Goal: Rewrite the lines below as a numbered list, omitting any blank lines and leaving out the pictures.

Items:
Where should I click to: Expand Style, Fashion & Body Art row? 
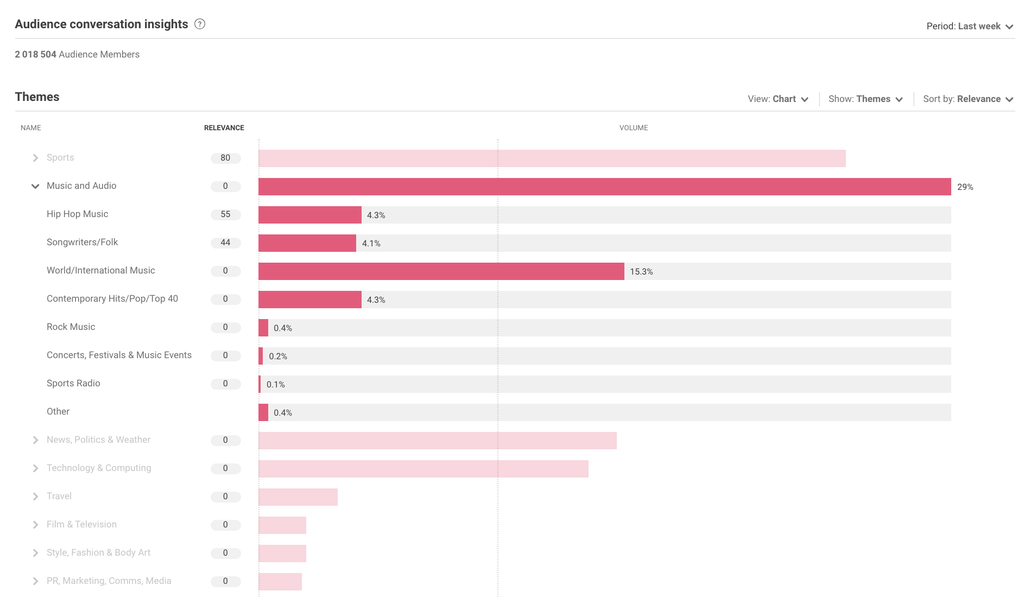coord(35,553)
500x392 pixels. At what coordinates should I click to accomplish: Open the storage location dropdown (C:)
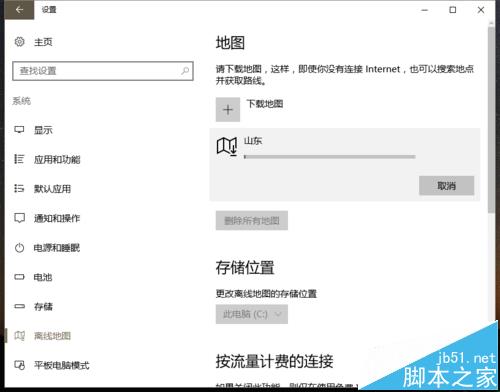point(252,314)
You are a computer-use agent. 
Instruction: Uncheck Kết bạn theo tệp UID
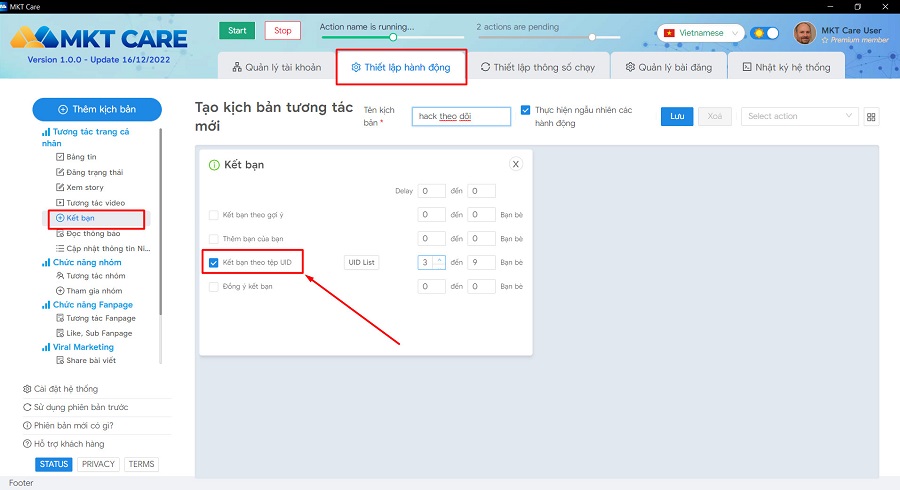[213, 263]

Finished task:
1. Where should I click to: Expand Style, Fashion & Body Art row? 
2. coord(35,553)
3. 500x392 pixels. At what coordinates should I click to accomplish: Open the storage location dropdown (C:)
4. point(252,314)
5. You are a computer-use agent. 
6. Instruction: Uncheck Kết bạn theo tệp UID
7. [213, 263]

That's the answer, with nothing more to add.